Wikidata:Lexicographical data/Documentation

Translate this page

This is the main documentation page for lexicographical data on Wikidata. It is intended to describe general information about Wikidata lexemes: the way they are structured, how one may edit them, and what may be added to enrich them.

Note that while the information on this page may be broadly applicable across most languages, what works for modeling one language will not always work for modeling another language. For information about modeling lexemes for specific languages, visit the documentation pages for them.

More technical documentation may separately be found for the WikibaseLexeme extension for MediaWiki, which provides support for lexemes on Wikidata.

A Glossary of Wikidata Lexicographical terms is available.

Data model

The data model of WikibaseLexeme describes the structure of the data that is handled as "lexemes" in Wikidata. The text below is merely a summary; for more detailed information, see the corresponding WikibaseLexeme documentation page.

A lexeme is a lexical element of a language, such as a word, a phrase, or a prefix. (More information about lexemes in general may be found on Wikipedia.)

Lexemes, like items and properties, are also Wikibase entities; they too have individual identifiers and can be separately accessed and queried.

There are seven components of a lexeme, described in each of the following subsections:

its LID;
its lemmata;
its language;
its lexical category;
its (top-level) statements;
its senses; and
its forms.

Lexeme ID

Lexemes have identifiers starting with an "L" followed by a number using the digits 0-9, such as L3746552. These IDs (often called "LIDs", for "lexeme identifiers") are unique within Wikidata and are assigned automatically when a lexeme is created.

The RDF URI for a lexeme is http://www.wikidata.org/entity/ followed by the lexeme ID.

Lexeme lemmata

Further information: /Lemmata

The lemmata (singular lemma) of a lexeme are primarily used as human-readable representations of the lexeme.

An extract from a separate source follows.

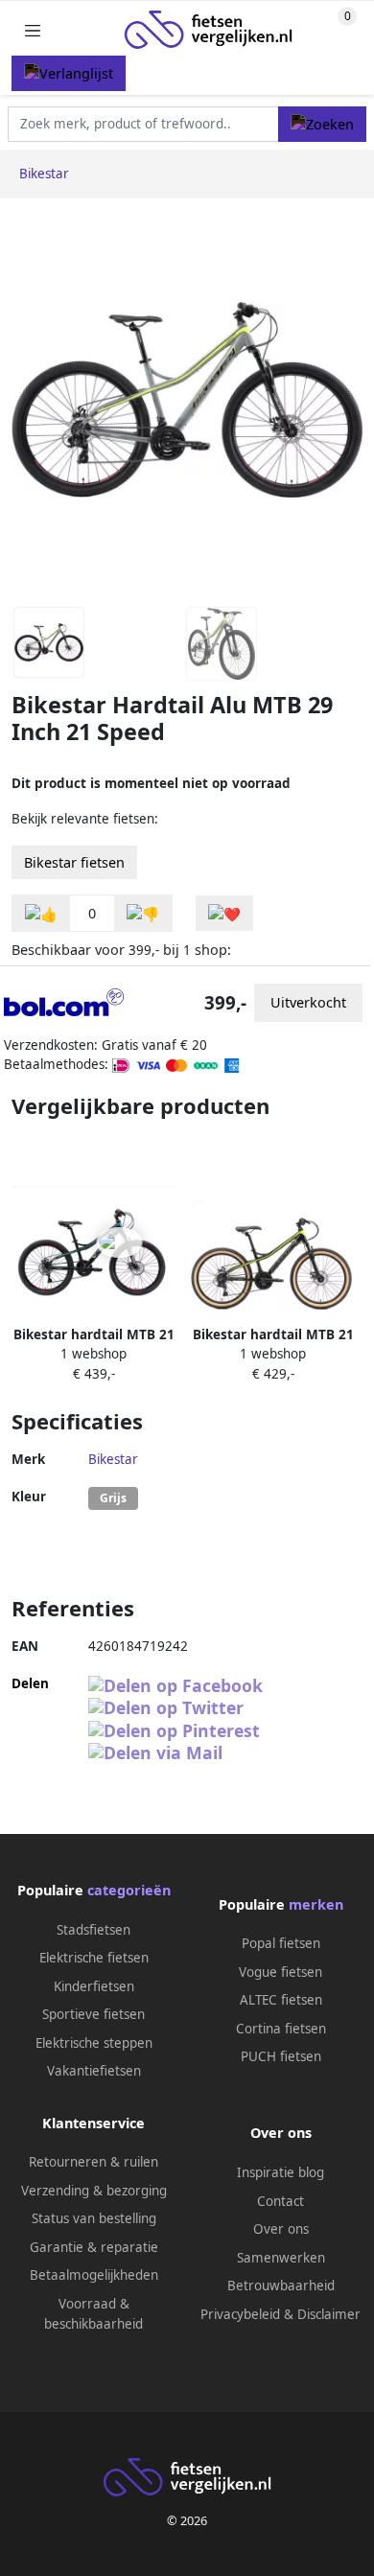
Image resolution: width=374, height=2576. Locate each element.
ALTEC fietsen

Each lemma consists of a string accompanied by a valid IETF language tag. Usually lemmata are the written forms of a word, phrase, or affix that would be found in a dictionary describing them, whether or not they are considered the 'base' or 'stem' forms morphologically.

e.g. the English lexeme Lexeme:L3435 has the lemma 'umbrella' because most English dictionaries provide information about this lexeme under the heading 'umbrella' and not under something like 'umbrellas' or "umbrella's" or "umbrellas'".
e.g. the Italian lexeme Lexeme:L1196965 has the lemma 'volare' because most Italian dictionaries provide information about it under that heading and not under something like 'volo', 'volante', or 'volato'.
e.g. the Korean lexeme Lexeme:L17 has the lemma '먹다' because most Korean dictionaries provide information about it under that form, rather than something like '먹-', '먹어', or even '먹습니다'.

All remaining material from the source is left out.